Marcus FaisonSpirou joined the newborn ULEB Cup in 2003 and quickly became one of the trademark teams in the competition. The team had recently moved to the state-of-the-art Spiroudome, a new arena with all kind of facilities that hosted the ULEB Cup final for four consecutive years, from 2004 to 2007. Even when Ellis and Huggings were back, Spirou had new references in scoring ace Marcus Faison and defensive center Andre Riddick, who would eventually became the all-time top rebounder, shot blocker and steals leader in Europe's second competition. In that first season, 2003-04, Spirou survived the group stage and had a 60-39 lead after 30 minutes in the first leg of the two-way eighthfinals against DKV Joventut, but the Spanish powerhouse managed to rally and advance to the next round on points differential. Spirou went on to win the Belgian League and Belgian Cup titles, its last double so far. No more titles would come in the next five seasons, but Charleroi stayed as a reference in Belgium and beyond.

The club proved its solid organization each and every year that the Spiroudome hosted the ULEB Cup final with sellout crowds and an entire city devoted to basketball.
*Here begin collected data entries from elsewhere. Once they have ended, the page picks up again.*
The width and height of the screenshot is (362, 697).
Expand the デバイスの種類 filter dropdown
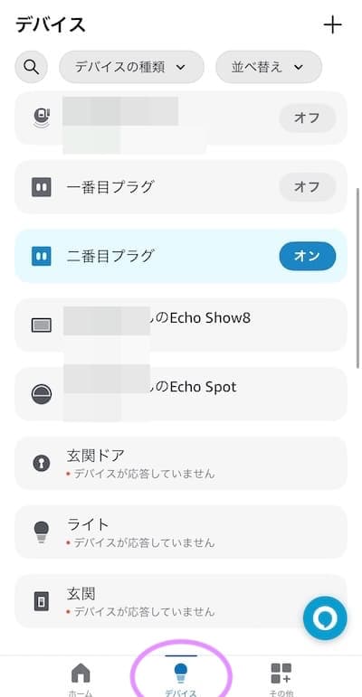131,67

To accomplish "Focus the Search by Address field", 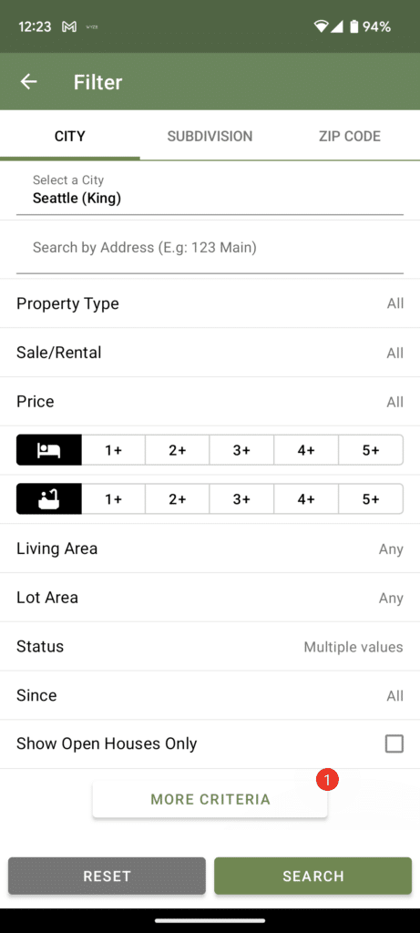I will click(210, 249).

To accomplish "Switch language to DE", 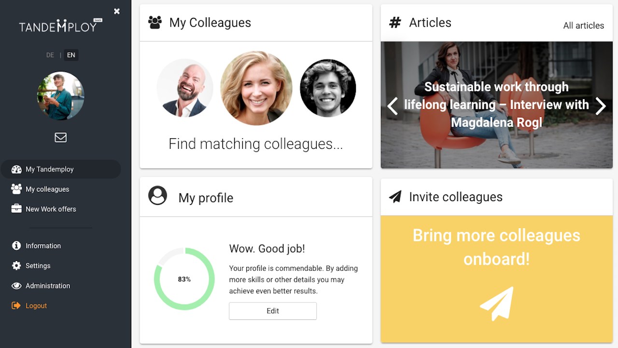I will [50, 55].

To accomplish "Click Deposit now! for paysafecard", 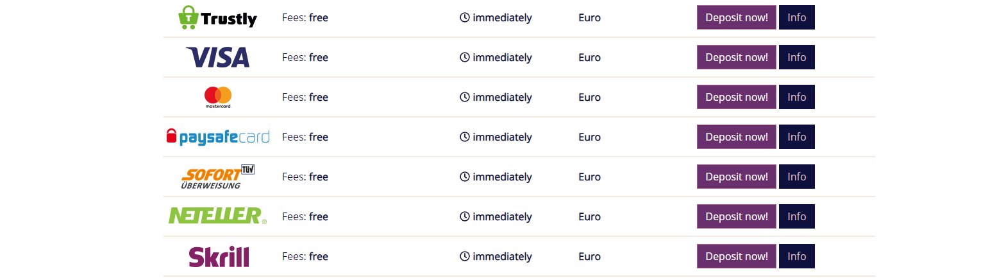I will (x=737, y=137).
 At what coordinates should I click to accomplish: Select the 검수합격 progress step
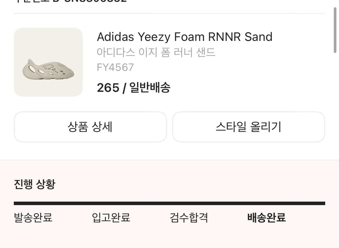189,218
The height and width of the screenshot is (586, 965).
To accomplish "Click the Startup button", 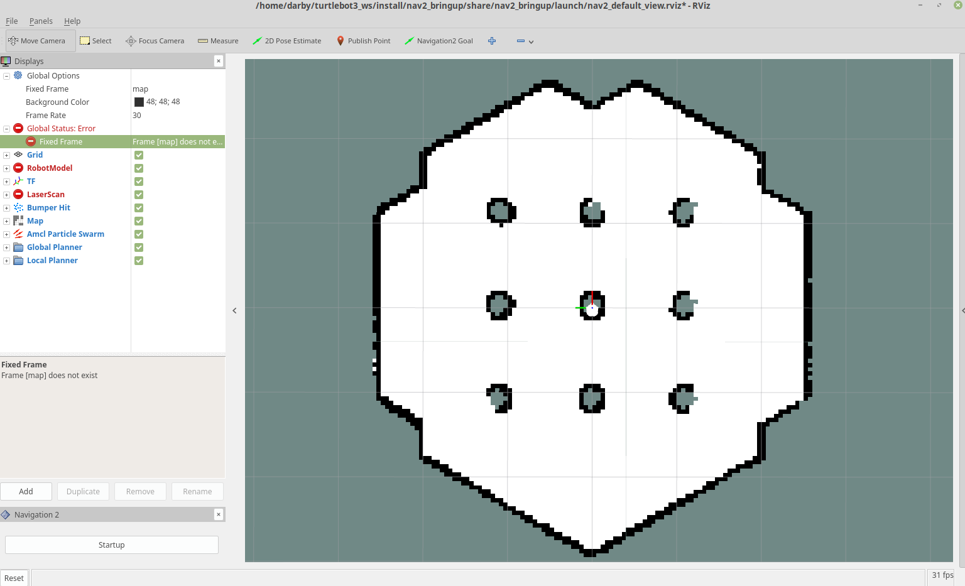I will click(111, 545).
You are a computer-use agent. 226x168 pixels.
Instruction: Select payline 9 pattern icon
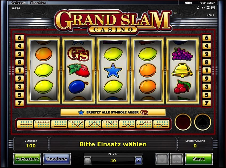click(x=161, y=124)
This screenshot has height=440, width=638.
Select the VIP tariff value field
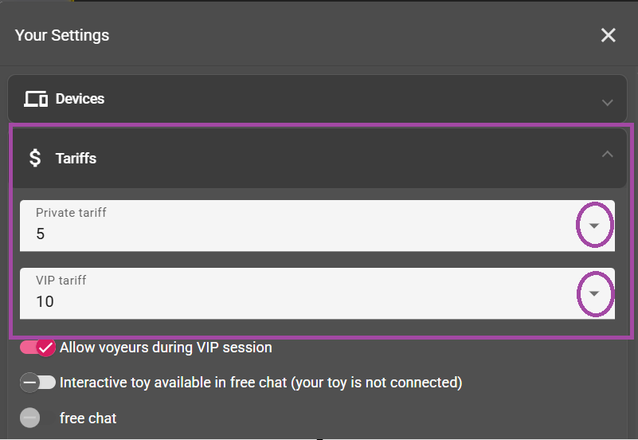click(x=317, y=293)
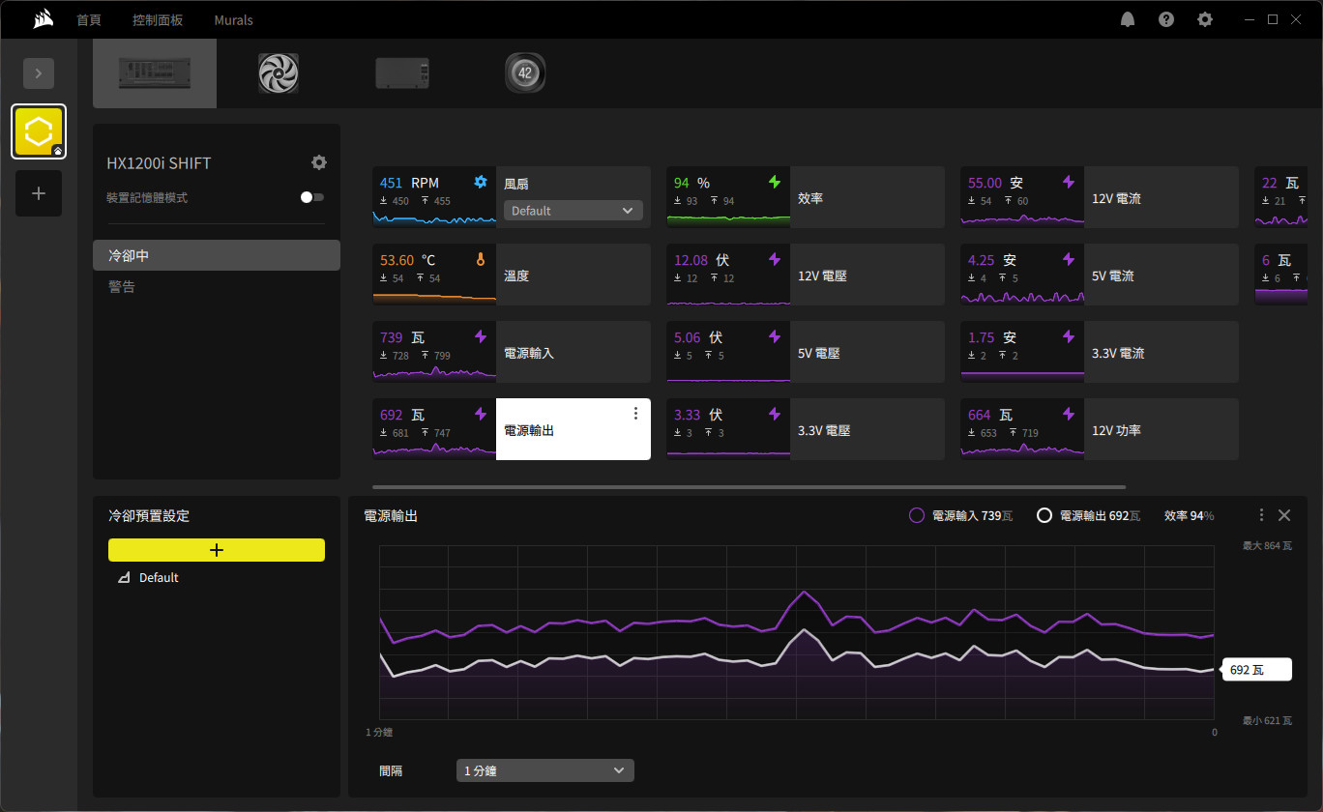This screenshot has width=1323, height=812.
Task: Open the 間隔 1 分鐘 interval dropdown
Action: (544, 770)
People kept coming to see Spirou despite the lack of trophies, as Charleroi even missed the Belgian League playoffs in 2004-05 for the first time in over a decade. Spirou competed really well in the ULEB Cup, reaching the elimination rounds in each of its four opening appearances. Spirou almost provided a big surprise by putting Spanish side Estudiantes into trouble. Spirou had registered an 18-point loss but Riddick, Predrag Savovic, Faison and Petar Arsic were about to change things in the second leg in Madrid. In 2005, Spirou went one step higher and reached the quarterfinals with the additions of Tunji Awojobi, Dzenan Rahimic and Damir Krupalija. losing against Pamesa Valencia. Eventual champion Dynamo Moscow stood on its way to the ULEB Cup final at the Spiroudome in 2006.

Andre RiddickIn 2007, Spirou took part in the FIBA Europe League and lost in the second group stage. Ralph Biggs, Amir Tamit, Cyril Akpomedah and Krupalija were its main players. Spirou regrouped in the Belgian League, winning the regular season but losing in semifinals against Euphony Bree. Last season, Spirou missed the ULEB Cup post-season for the first time in five appearances, finishing 4-6 in its regular season group. Len Matela, Wes Wilkinson, Riddick and Justin Hamilton, who are all back in the team thie season, were its main references on court. The arrival of coach Drazen Anzulovic along with playmaker Justin Hamilton and shooter Matt Walsh allowed Charleroi to win its seventh Belgian League title last season, taking revenge against Bree in the title series. With its strong Eurocup start and leading the Belgian League already, it is safe to say that Spirou may be facing yet another historical season. After all, Spirou has the experience, organization and know-how that any team needs to reach to the top.